Exercise aim -> Read through the records below and copy each line that uses the word "agent".

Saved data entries
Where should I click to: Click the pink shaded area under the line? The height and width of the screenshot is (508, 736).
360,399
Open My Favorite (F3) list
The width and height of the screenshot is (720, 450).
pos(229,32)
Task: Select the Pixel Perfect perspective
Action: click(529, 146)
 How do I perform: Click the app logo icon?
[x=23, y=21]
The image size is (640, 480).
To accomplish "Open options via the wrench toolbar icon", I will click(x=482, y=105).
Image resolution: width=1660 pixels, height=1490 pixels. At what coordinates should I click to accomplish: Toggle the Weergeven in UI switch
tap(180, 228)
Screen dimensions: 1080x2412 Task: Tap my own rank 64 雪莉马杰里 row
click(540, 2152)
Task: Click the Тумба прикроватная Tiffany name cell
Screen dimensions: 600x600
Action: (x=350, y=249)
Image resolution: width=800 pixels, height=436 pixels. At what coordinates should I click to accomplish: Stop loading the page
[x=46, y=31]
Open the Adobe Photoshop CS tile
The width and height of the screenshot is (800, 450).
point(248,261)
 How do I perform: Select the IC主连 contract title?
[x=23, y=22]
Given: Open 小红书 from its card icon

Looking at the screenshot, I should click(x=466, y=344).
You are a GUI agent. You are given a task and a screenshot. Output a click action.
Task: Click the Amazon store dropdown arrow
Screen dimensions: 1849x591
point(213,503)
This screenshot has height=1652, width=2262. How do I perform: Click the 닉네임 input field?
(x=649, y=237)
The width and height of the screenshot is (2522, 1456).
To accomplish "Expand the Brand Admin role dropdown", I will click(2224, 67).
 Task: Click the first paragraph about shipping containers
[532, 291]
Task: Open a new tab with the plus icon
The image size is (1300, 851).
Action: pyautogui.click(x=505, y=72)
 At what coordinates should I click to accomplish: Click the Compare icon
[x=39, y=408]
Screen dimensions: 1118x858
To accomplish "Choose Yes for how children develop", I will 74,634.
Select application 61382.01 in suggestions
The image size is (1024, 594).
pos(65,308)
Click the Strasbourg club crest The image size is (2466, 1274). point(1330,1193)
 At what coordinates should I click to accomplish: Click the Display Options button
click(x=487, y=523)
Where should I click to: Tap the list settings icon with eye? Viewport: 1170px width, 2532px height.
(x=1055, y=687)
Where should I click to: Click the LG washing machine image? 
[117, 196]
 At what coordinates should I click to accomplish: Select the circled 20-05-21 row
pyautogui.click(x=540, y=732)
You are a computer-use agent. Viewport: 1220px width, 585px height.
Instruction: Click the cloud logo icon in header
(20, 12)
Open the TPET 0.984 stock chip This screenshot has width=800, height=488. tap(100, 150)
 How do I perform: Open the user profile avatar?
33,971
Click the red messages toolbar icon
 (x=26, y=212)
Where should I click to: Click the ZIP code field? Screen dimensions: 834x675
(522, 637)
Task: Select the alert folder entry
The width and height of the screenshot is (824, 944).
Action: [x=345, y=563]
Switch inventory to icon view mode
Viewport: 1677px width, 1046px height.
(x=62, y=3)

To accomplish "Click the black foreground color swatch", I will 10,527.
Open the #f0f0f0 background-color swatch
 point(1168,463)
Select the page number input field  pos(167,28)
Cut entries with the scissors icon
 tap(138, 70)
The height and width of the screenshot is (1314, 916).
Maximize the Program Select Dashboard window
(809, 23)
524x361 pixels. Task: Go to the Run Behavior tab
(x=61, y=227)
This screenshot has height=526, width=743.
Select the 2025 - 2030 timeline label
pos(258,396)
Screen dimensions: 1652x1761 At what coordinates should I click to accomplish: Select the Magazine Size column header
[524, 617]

Reply ->
You are a GUI agent. You are given a task and a screenshot. Output a click action.
You are a computer-use agent. Viewport: 1220px width, 585px height.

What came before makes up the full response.